Definitions of value and productivity are no longer stable; all depends on the method of measurement. A solution is to remain aware of the innovator’s dilemma and to continually renew our value propositions.
A workforce in flux where young people don’t want to work for what they perceive as “old line” companies, as well as early-retiring baby boomers who may learn in 3-5 years that they can’t afford retirement. Solutions include focusing on employee engagement, building more flexible and “liberating” business models, and teaming younger with more experienced workers to cross-train each other.
Situation: A company has a crowd sourcing solution which is co-creational. You ask a question and get multiple answers. The company then uses technology to select the best answers. The challenge is developing a business model. What parameters are predictable and dependable? How do you develop a revenue model?
Advice from the CEOs:
Revenue is always, in the end, a matter of value received – both potential and actual.
High dollar per click comes from delivering better responses, particularly if you can demonstrate higher sales conversion rates.
High value responses are valuable.
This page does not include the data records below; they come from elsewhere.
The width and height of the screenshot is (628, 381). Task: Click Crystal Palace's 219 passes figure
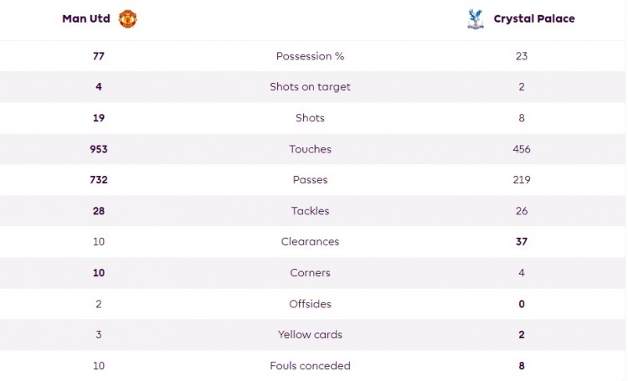pos(522,180)
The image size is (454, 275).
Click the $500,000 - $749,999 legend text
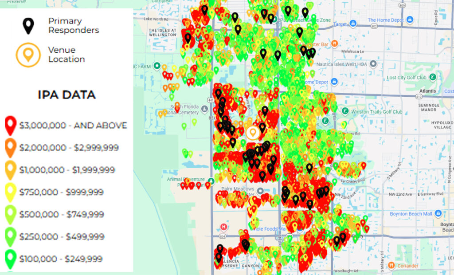[x=61, y=215]
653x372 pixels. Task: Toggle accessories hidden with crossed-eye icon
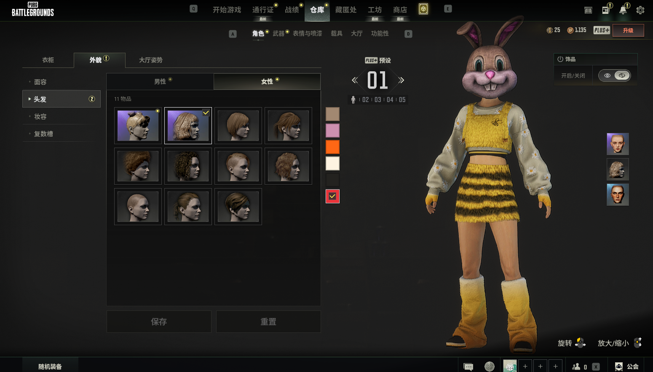pos(622,75)
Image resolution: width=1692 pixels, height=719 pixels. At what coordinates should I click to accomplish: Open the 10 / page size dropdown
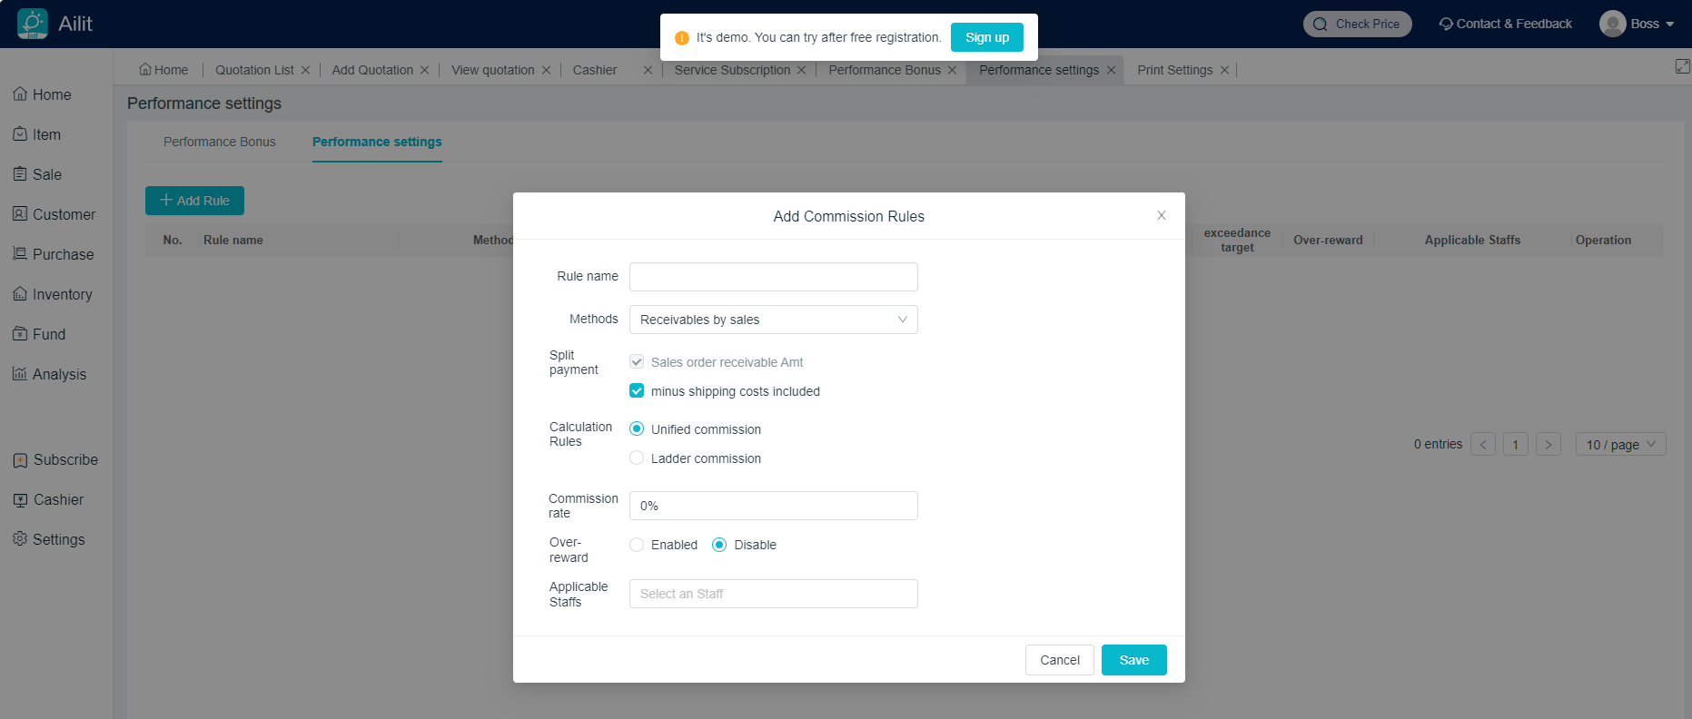point(1619,444)
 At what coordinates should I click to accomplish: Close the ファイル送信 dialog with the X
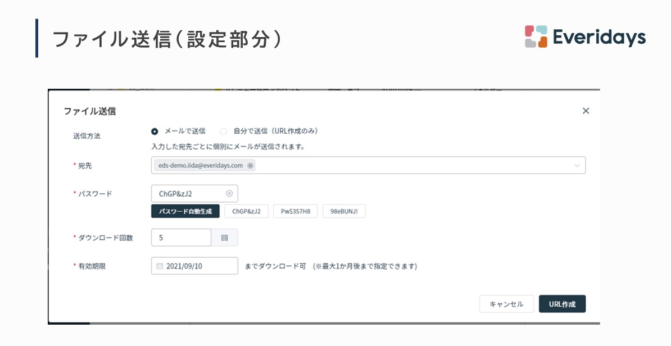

If you can deliver these consistently, consider charging a subscription instead of pay-per-click. Pay per click is fine for attracting first-time users, but move to subscription for ongoing access.
Limit your initial audience to crowd source participants who have knowledge and experience – like CXOs on LinkedIn. Create relevant communities.
In addition to best practice answers, provide an opportunity for participants to share failures – experiences from which they learned. Simply Hired created an early, and lasting audience by creating a companion site called Simply Fired when they started. Based on the responses to this site, they created a Top Five Reasons for getting fired, with inappropriate behavior and sexual harassment at the top. This exercise helped them to create a lasting presence.
Make your site clean and show clear steps to a revenue model for users. This will take time and you won’t see results immediately. Over time it will pay off for you.